# [Task instructions]
The result should be a word-for-word retyping of the entries below, free of pictures.

=== Data section ===

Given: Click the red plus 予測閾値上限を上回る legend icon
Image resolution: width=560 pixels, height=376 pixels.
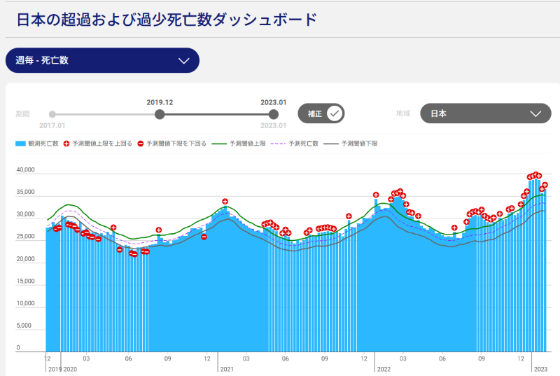Looking at the screenshot, I should tap(67, 144).
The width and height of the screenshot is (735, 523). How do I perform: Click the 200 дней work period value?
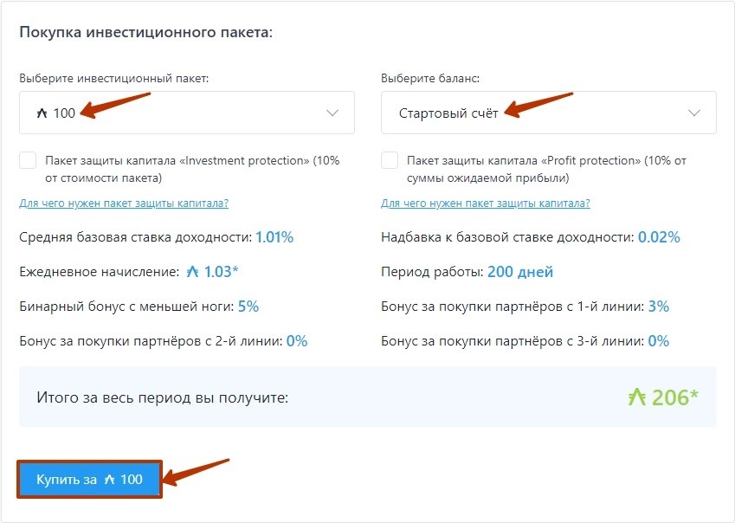coord(520,272)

===

# [Written solution]
Given: Click the red plus 予測閾値上限を上回る legend icon
Image resolution: width=560 pixels, height=376 pixels.
Looking at the screenshot, I should tap(67, 144).
The width and height of the screenshot is (735, 523). How do I perform: Click the 200 дней work period value?
coord(520,272)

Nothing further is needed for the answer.